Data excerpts

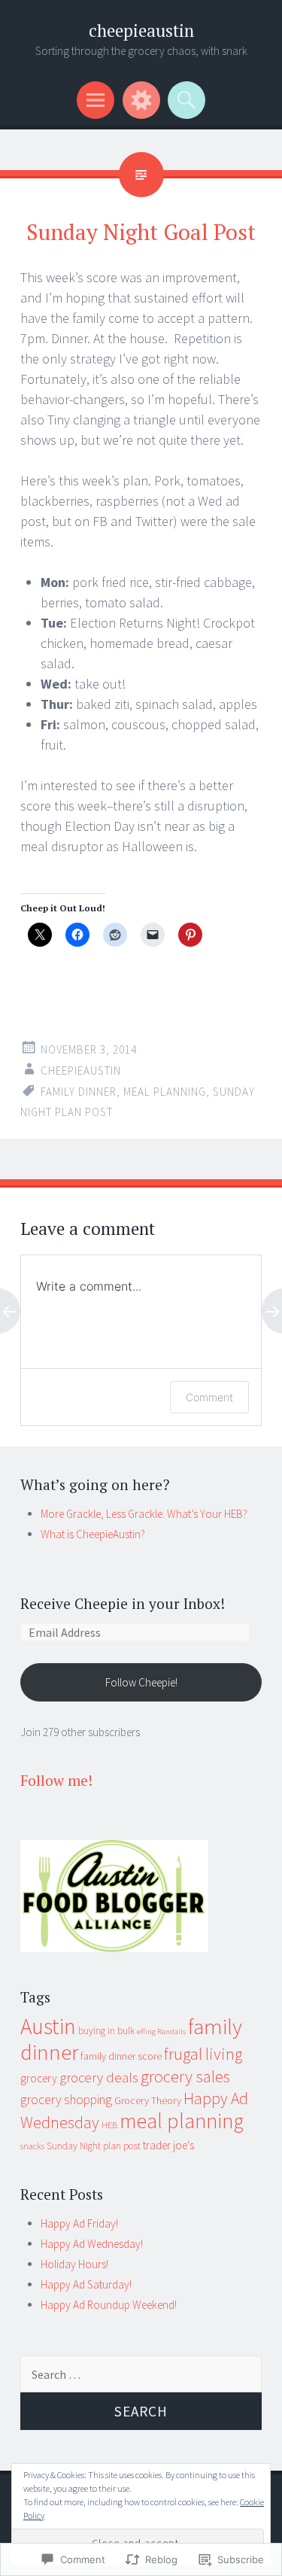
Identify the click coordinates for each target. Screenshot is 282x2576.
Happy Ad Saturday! (86, 2284)
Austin (48, 2026)
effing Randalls (161, 2031)
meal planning (164, 1091)
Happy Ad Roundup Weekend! (109, 2305)
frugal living (203, 2053)
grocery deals (98, 2077)
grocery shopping (66, 2099)
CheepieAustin (81, 1070)
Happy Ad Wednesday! (92, 2244)
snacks (32, 2146)
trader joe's (168, 2145)
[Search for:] (141, 2375)
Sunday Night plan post (94, 2146)
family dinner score (121, 2056)
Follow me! (56, 1780)
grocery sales (185, 2076)
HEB (109, 2124)
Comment (209, 1397)
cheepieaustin (141, 30)
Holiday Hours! (74, 2264)
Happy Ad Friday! (79, 2223)
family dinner (79, 1091)
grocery (38, 2078)
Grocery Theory (147, 2100)
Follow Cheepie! (141, 1682)
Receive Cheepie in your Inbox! (122, 1603)
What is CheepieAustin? (93, 1534)
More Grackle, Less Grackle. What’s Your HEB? (144, 1514)
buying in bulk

▶ **Exercise**
Precisely the line with "cheepieaustin (141, 30)" and the lines after it, up to the last line of the entries above, are to be reproduced, and nothing more.

▶ **Problem solution**
cheepieaustin (141, 30)
Holiday Hours! (74, 2264)
Happy Ad Friday! (79, 2223)
family dinner (79, 1091)
grocery (38, 2078)
Grocery Theory (147, 2100)
Follow Cheepie! (141, 1682)
Receive Cheepie in your Inbox! (122, 1603)
What is CheepieAustin? (93, 1534)
More Grackle, Less Grackle. What’s Your HEB? (144, 1514)
buying in bulk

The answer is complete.